10.6.2 Montage in detail

Hierbij een aantal zaken waarop gelet moet worden.

  • De binnendichting is belangrijk. Zorg dat alle rubbers luchtdicht aangesloten zijn. Rubbers dienen met een zekere mate van overlengte aangebracht te worden, zodat bij hoeken er altijd druk op staat. Bij kruisingen is het belangrijk dat de rubbers hier goed aansluiten.
  • Het glas dient egaal opgelegd te zijn en aan de onderzijde op een tweetal plekken ondersteund te worden. Deze ondersteuning dient constructief in orde te zijn om de lasten van de beglazing af te dragen naar de onderconstructie. De hoogte van de glasblokjes dient zodanig te zijn dat bij isolatieglas alle ruiten gelijkmatig ondersteund worden. De buitenruit dient voor de helft van de dikte ondersteund te worden.
  • Het glas dient gelegd te worden zonder beschadigingen.
  • Afdeklijsten dienen een zekere spanning te verlenen, echter de spanning mag niet te groot zijn anders komt er teveel spanning op de glasrand te staan.
  • Zorg dat de afwatering kan plaatsvinden. Het interne waterkanaal dient schoon te zijn voordat de afdeklijsten worden aangebracht. Het dient ook in één aan te sluiten, dat wil zeggen dat bij een lange roedelengte die uit meer dan 1 profiel gemaakt moeten worden er een deugdelijke koppeling aangebracht wordt, zodat het water ongehinderd naar onderen en naar buiten af te voeren is.
  • Aansluitingen (voet, kant en nok) luchtdicht en waterdicht aansluiten.
     

10.6.3 Glas

Glasoplegging
Het glas mag niet te weinig opleggen om doorvallen te voorkomen. Daarnaast mag het glas ook niet teveel opleggen om thermische breuk te voorkomen.

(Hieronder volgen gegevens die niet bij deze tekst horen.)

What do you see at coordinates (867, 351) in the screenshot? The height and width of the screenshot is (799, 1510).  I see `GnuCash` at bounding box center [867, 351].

Glasoplegging bedraagt minimaal 10 mm en maximaal 20 mm.

Voorkomen moet worden dat bij uitzetting en inkrimping en door het “wandelen” van de ruiten in de constructie deze eruit vallen.

Thermische breuk
Glas in een helling is gevoeliger voor thermische breuk. Thermische breuk ontstaat in het geval dat in één ruitvlak een te groot temperatuurverschil ontstaat. Bij sterk absorberende beglazing moet de ruit gehard worden om thermische breuk te voorkomen. Een systeem waarbij de binnenruit doorsteekt naar de buitenzijde is niet toelaatbaar. De binnenruit zal de temperatuur van de binnenruimte aannemen, echter het gedeelte glas wat naar buiten steekt kan kouder worden en thermische breuk tot gevolg hebben.

10.7 Onderhoud

Voor onderhoud wordt verwezen naar de paragraaf Technisch en Esthetisch Onderhoud.

Een belangrijk item bij onderhoud is de bereikbaarheid. Al in het ontwerpstadium zal hierover nagedacht moeten worden. Onderhoud zowel aan binnenzijde als aan buitenzijde.